══ PROVIDED ENTRIES ══

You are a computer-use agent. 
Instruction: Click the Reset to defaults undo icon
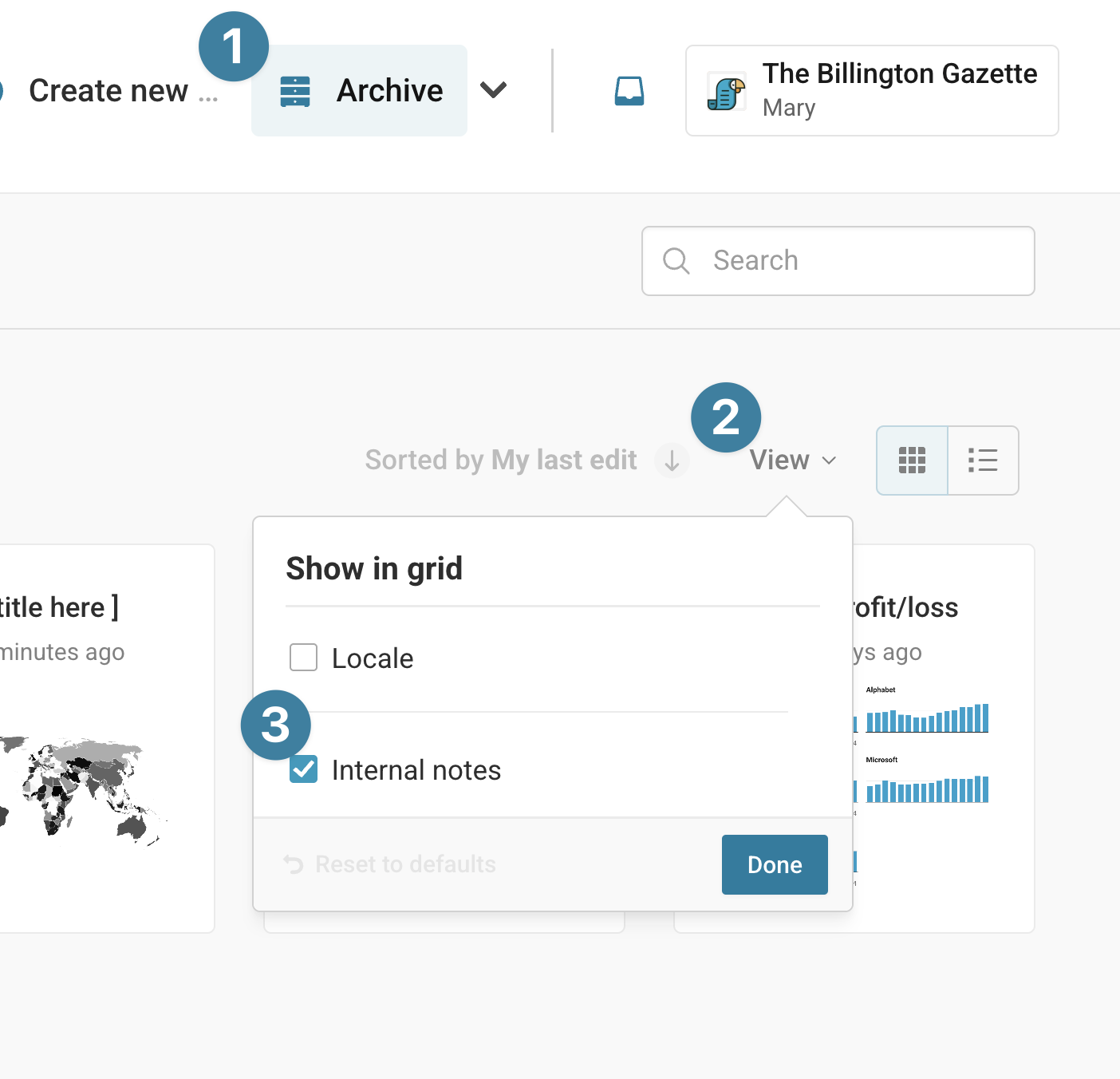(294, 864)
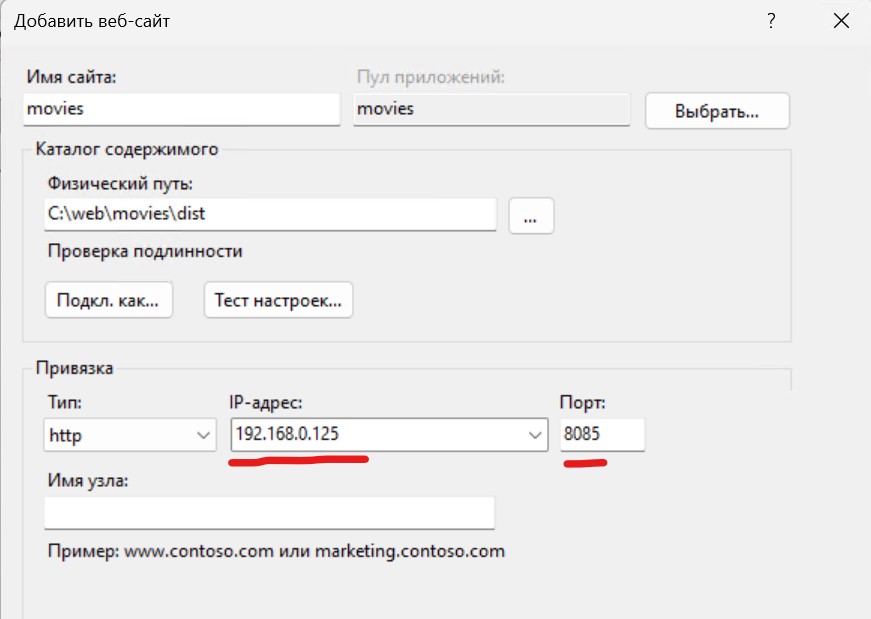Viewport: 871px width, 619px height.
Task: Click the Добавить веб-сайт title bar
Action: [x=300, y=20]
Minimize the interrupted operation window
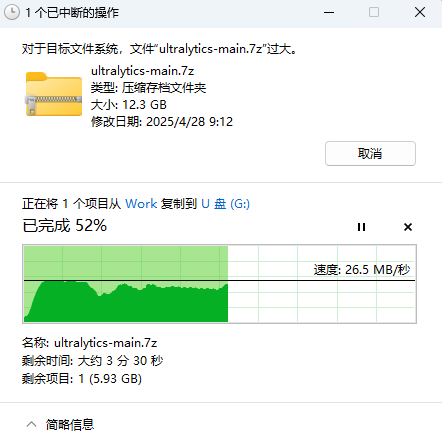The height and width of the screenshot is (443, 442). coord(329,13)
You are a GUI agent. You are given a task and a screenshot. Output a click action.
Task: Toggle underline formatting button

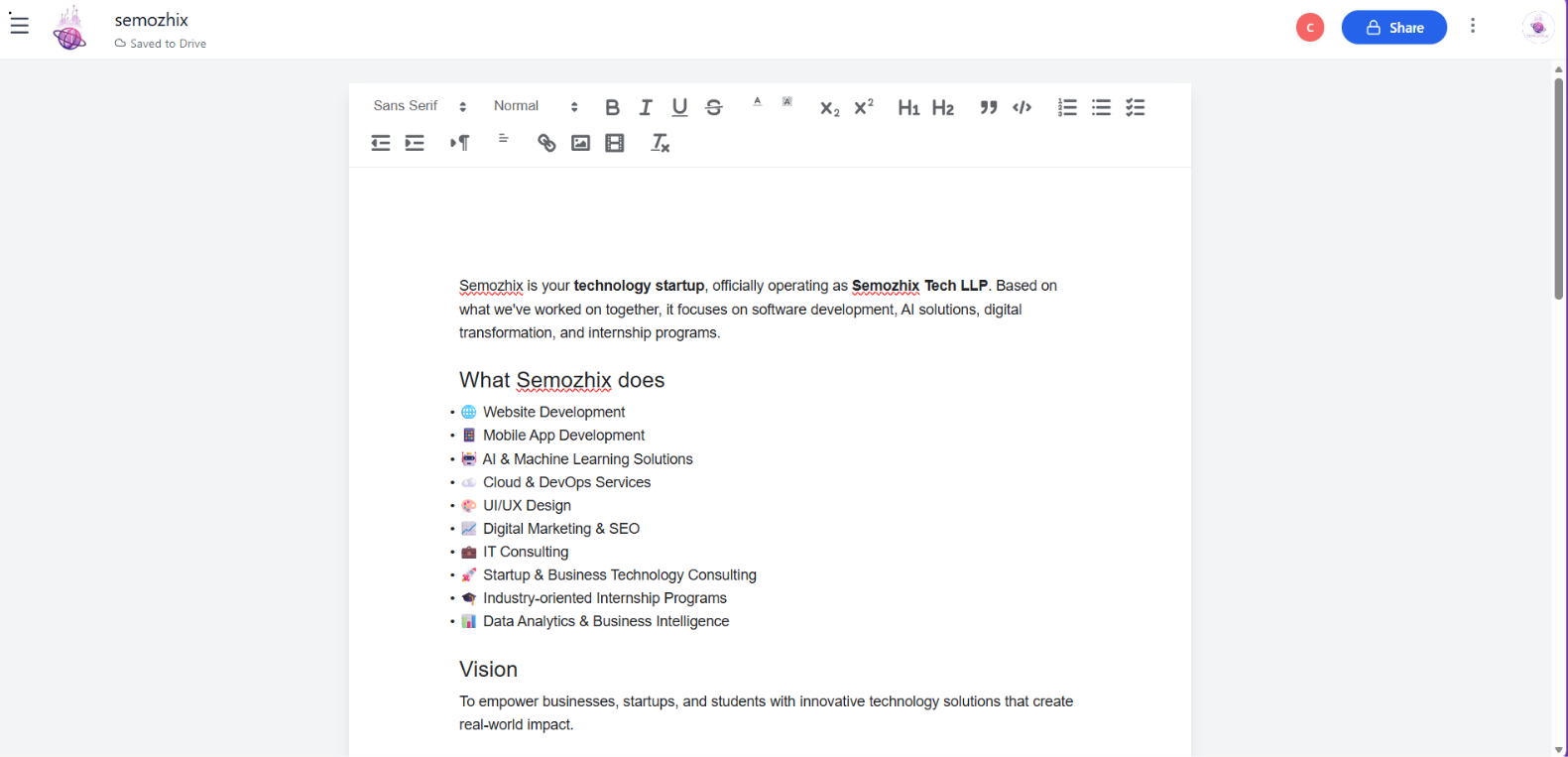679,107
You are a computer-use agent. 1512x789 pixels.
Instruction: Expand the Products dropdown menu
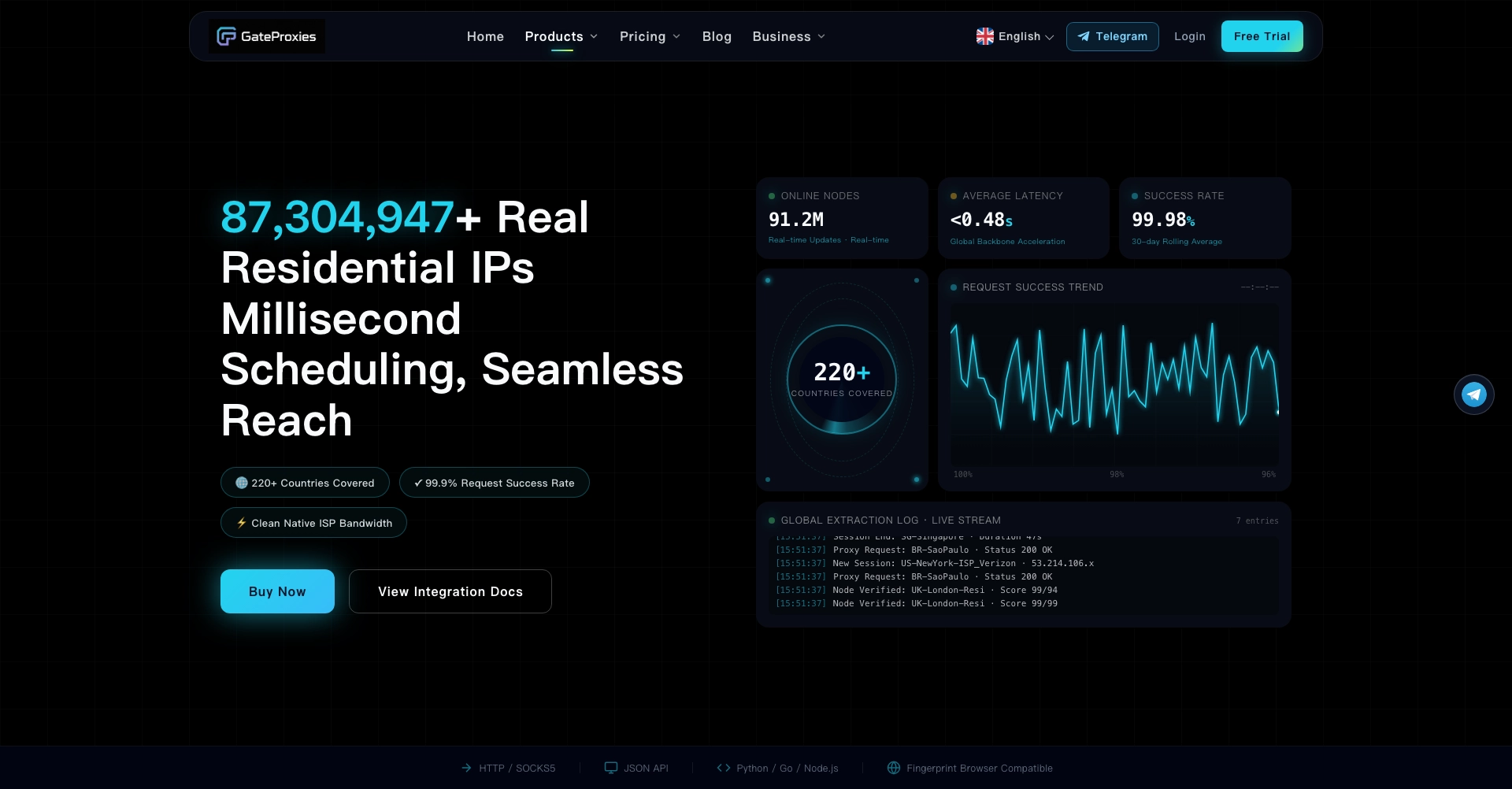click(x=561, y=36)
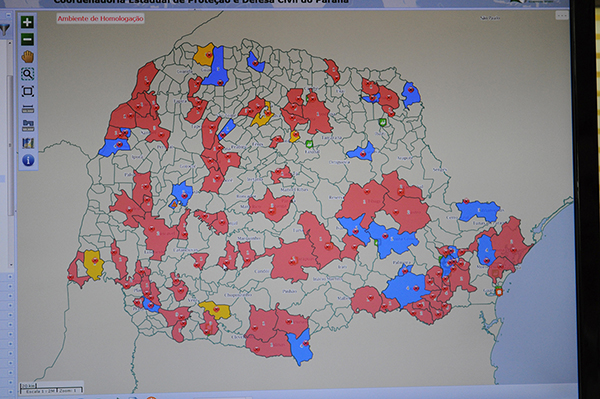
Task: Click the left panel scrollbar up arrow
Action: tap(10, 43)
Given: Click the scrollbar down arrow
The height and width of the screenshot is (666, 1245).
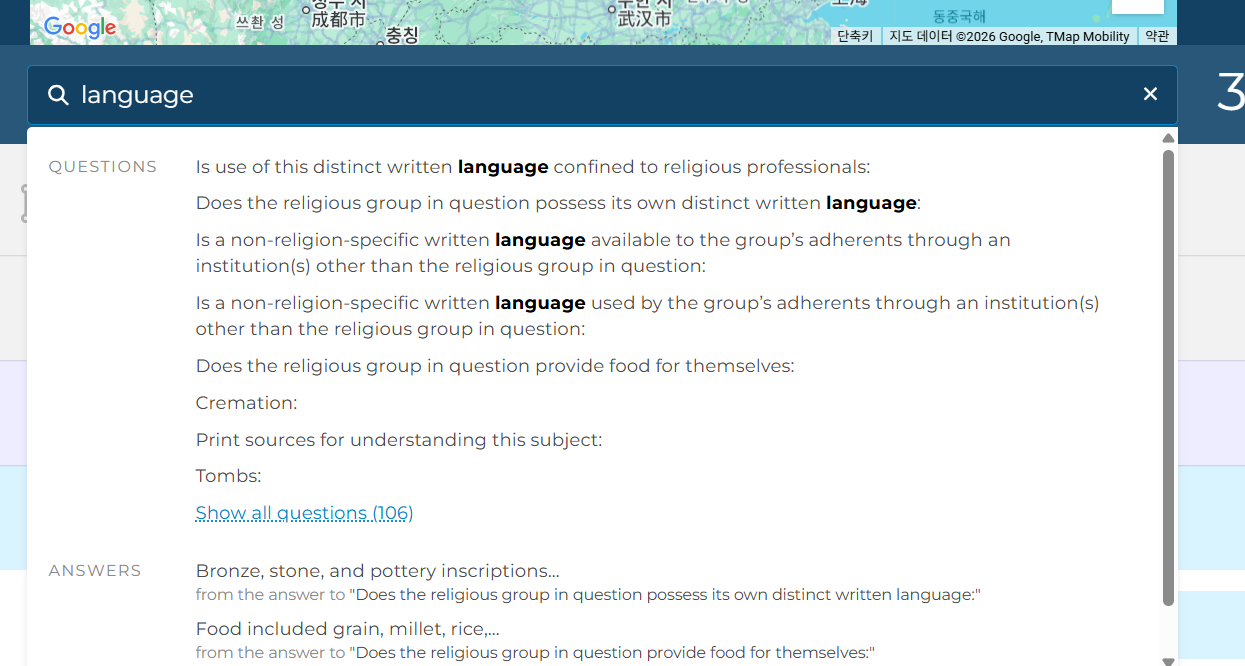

═══

Search the listing above for "agent" and copy every line that has it.

You are a computer-use agent. 
You are a GUI agent. You are given a task and a screenshot. Output a click action.
You are a computer-use agent. 1512x789 pixels.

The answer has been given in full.